**Exercise description:**
An exact transcription of all the records, free of pictures, is the expected answer.

**Source records:**

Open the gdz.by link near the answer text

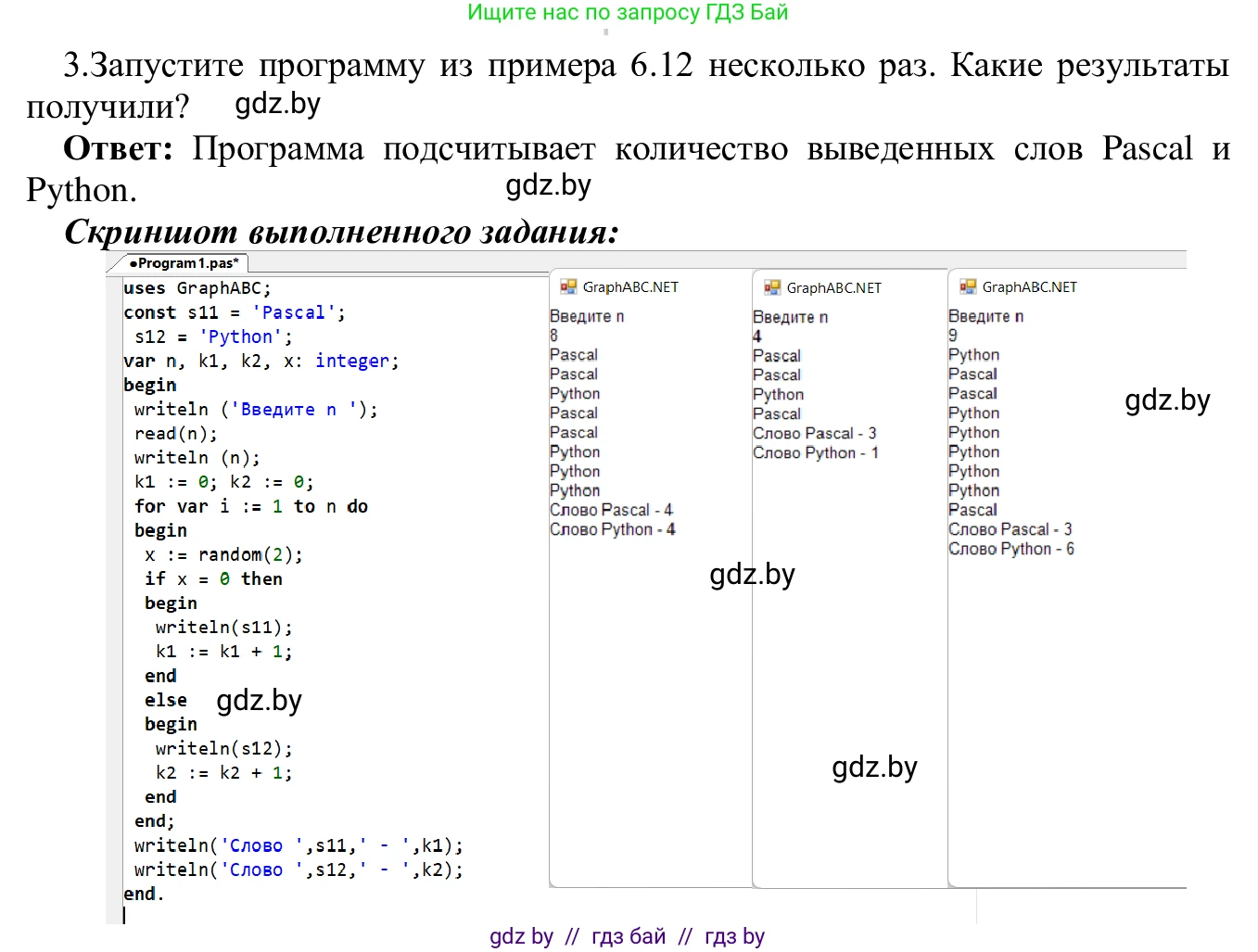click(x=549, y=185)
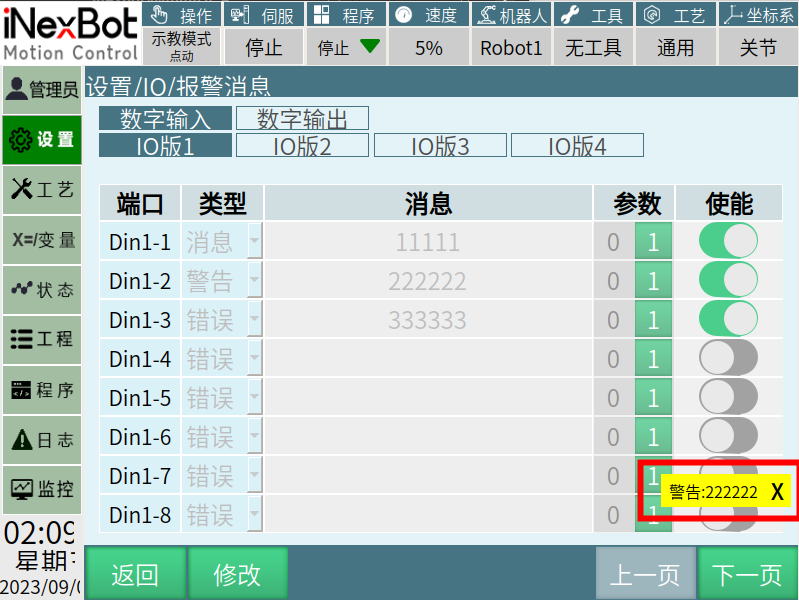This screenshot has width=799, height=600.
Task: Open the 工艺 process sidebar item
Action: 41,190
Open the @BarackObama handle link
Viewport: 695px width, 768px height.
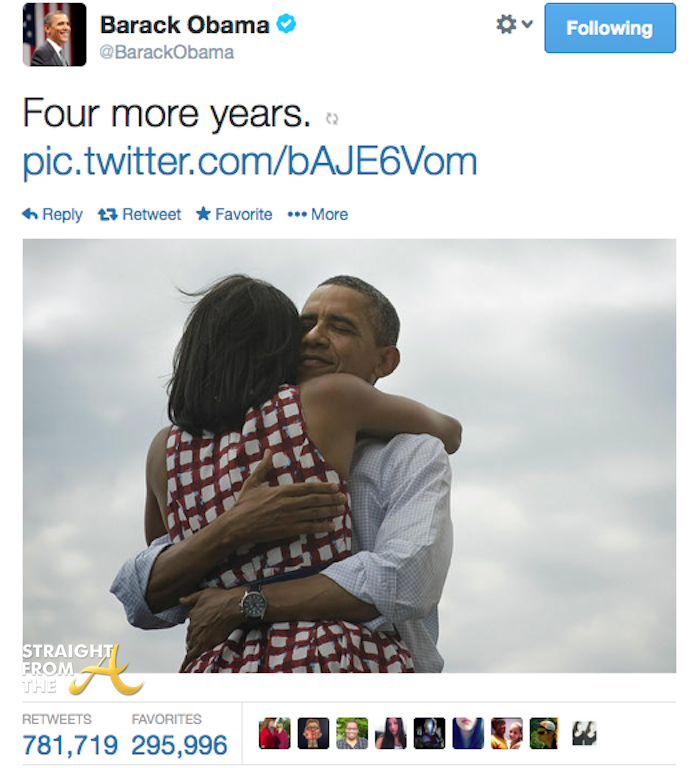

**Task answer:**
Open the gdz.by link near the answer text

click(x=549, y=185)
This screenshot has width=799, height=600.
Task: Open the 工艺 process sidebar item
Action: 41,190
Open the @BarackObama handle link
Viewport: 695px width, 768px height.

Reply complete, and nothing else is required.